▶ INSTRUCTIONS FOR THE TASK
Reproduce the following rows word for word.

▶ DATASET ROWS
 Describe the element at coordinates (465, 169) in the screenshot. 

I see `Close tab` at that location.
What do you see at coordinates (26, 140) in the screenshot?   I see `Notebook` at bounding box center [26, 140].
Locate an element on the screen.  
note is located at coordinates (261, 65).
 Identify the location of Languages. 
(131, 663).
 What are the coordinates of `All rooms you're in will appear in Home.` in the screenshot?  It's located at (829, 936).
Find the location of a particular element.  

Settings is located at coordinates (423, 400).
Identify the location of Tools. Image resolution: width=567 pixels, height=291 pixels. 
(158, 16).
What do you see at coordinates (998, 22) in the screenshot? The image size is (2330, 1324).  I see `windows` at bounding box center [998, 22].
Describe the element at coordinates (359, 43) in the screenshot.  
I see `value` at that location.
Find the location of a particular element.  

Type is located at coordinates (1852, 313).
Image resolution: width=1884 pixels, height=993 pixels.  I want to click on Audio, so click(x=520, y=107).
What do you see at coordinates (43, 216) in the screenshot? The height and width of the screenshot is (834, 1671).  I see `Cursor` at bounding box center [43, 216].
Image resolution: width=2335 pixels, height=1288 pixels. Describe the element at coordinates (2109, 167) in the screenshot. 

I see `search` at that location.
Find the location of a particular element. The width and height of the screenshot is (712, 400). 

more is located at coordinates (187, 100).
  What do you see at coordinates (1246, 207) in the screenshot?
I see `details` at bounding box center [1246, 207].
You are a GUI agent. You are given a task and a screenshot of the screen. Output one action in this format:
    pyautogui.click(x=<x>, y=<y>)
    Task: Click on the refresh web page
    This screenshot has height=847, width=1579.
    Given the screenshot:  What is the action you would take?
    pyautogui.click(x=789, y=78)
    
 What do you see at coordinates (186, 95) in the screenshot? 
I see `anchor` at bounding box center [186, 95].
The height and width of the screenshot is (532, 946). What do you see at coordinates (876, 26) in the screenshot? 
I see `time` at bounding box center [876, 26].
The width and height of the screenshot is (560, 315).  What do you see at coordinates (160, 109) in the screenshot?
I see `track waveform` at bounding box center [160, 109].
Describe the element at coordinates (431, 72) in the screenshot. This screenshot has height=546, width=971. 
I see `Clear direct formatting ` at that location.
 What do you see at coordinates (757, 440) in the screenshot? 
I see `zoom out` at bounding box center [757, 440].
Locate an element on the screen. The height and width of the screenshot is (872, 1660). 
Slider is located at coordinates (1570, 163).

▶ CORRECT RESPONSE
 Describe the element at coordinates (465, 169) in the screenshot. 

I see `Close tab` at that location.
What do you see at coordinates (26, 140) in the screenshot?   I see `Notebook` at bounding box center [26, 140].
Locate an element on the screen.  
note is located at coordinates (261, 65).
 Identify the location of Languages. 
(131, 663).
 What are the coordinates of `All rooms you're in will appear in Home.` in the screenshot?  It's located at (829, 936).
Find the location of a particular element.  

Settings is located at coordinates (423, 400).
Identify the location of Tools. Image resolution: width=567 pixels, height=291 pixels. 
(158, 16).
What do you see at coordinates (998, 22) in the screenshot? The image size is (2330, 1324).  I see `windows` at bounding box center [998, 22].
Describe the element at coordinates (359, 43) in the screenshot.  
I see `value` at that location.
Find the location of a particular element.  

Type is located at coordinates (1852, 313).
Image resolution: width=1884 pixels, height=993 pixels.  I want to click on Audio, so click(x=520, y=107).
What do you see at coordinates (43, 216) in the screenshot? The height and width of the screenshot is (834, 1671).  I see `Cursor` at bounding box center [43, 216].
Image resolution: width=2335 pixels, height=1288 pixels. Describe the element at coordinates (2109, 167) in the screenshot. 

I see `search` at that location.
Find the location of a particular element. The width and height of the screenshot is (712, 400). 

more is located at coordinates (187, 100).
  What do you see at coordinates (1246, 207) in the screenshot?
I see `details` at bounding box center [1246, 207].
You are a GUI agent. You are given a task and a screenshot of the screen. Output one action in this format:
    pyautogui.click(x=<x>, y=<y>)
    Task: Click on the refresh web page
    This screenshot has height=847, width=1579.
    Given the screenshot:  What is the action you would take?
    pyautogui.click(x=789, y=78)
    
 What do you see at coordinates (186, 95) in the screenshot? 
I see `anchor` at bounding box center [186, 95].
The height and width of the screenshot is (532, 946). What do you see at coordinates (876, 26) in the screenshot? 
I see `time` at bounding box center [876, 26].
The width and height of the screenshot is (560, 315).  What do you see at coordinates (160, 109) in the screenshot?
I see `track waveform` at bounding box center [160, 109].
Describe the element at coordinates (431, 72) in the screenshot. This screenshot has height=546, width=971. 
I see `Clear direct formatting ` at that location.
 What do you see at coordinates (757, 440) in the screenshot? 
I see `zoom out` at bounding box center [757, 440].
Locate an element on the screen. The height and width of the screenshot is (872, 1660). 
Slider is located at coordinates (1570, 163).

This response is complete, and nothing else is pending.